South Carolina Set To Execute Black Man As Controversy Swirls Over Racial Bias, Self-Defense Claims

Richard Moore is set to be executed for the 1999 murder of a store clerk.


On the heels of Missouri’s’s controversial execution of Marcellus Williams, South Carolina plans to execute Richard Moore on Nov. 1 for the 1999 murder of James Mahoney, who was working at Nikki’s Speedy Mart in Spartanburg County.

According to the Associated Press, like Williams’ execution, questions about the fairness of the justice system loom over this case. Moore, a Black man, is currently the only person on death row convicted by a jury without any Black people on it.

Lindsey Vann, Moore’s attorney, told the AP that Moore’s case carries distinction for another reason, he is currently the only person in modern South Carolina history sentenced to die after committing a murder in self-defense.

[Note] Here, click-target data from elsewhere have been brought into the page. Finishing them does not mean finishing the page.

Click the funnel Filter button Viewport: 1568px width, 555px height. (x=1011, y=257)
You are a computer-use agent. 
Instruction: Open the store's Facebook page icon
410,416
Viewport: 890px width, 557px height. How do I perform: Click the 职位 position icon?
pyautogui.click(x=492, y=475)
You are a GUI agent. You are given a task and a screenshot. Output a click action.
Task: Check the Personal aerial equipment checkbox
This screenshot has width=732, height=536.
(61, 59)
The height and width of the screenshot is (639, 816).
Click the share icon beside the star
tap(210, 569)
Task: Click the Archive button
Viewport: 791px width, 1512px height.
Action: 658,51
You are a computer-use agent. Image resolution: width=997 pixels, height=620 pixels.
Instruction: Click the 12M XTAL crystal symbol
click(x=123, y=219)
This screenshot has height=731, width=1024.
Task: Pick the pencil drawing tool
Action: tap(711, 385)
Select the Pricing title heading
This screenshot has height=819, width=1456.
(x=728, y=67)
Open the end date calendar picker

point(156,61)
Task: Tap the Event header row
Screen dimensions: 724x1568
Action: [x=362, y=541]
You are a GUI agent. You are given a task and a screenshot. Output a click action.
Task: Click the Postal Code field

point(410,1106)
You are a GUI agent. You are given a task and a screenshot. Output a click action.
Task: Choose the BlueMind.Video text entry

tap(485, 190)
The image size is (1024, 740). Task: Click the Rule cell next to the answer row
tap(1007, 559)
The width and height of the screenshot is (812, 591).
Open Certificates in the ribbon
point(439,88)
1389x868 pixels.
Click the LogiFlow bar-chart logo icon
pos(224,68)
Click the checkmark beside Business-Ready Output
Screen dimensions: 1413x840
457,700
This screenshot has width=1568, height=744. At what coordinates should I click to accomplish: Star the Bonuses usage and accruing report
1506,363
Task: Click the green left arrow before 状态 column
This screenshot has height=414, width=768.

“Moore’s execution would not be an act of justice; it would be an arbitrary act of vengeance. Moore is not the ‘worst of the worst’ for whom the death penalty is supposed to be reserved. Instead, his death sentence is based on racial discrimination that the judicial system has so far failed to correct,” Vann said.

Moore plans to request that South Carolina’s Republican Gov. Henry McMaster reduce his sentence to life without parole. History is not on Moore’s side: no South Carolina governor has ever granted clemency to an incarcerated person in the modern era.

However, South Carolina’s death row population has dwindled in recent years. In 2011, the state had 63 condemned incarcerated persons, but currently has 31. Twenty have been removed from death row after successful legal challenges, while others have died while incarcerated due to natural causes.

According to Vann, the prosecution moved to eliminate Black jurors from the jury pool by asking extensive and disparate questions and when this did not reduce the number to zero, they struck the two remaining jurors from the pool for reasons that appear to be discriminatory.

Moore’s lawyers have maintained that he had no intention on killing anyone that night and was only acting in self-defense.

According to Moore, he went into the store unarmed looking for cocaine, but Mahoney, the clerk, pulled a gun on him. Moore wrestled the gun away from Mahoney, who then pulled a second gun. A shootout ensued. Moore was wounded in his arm; Mahoney was shot in the chest.

According to prosecutors, Moore left a trail of blood as he stepped over Mahoney twice while looking for cash.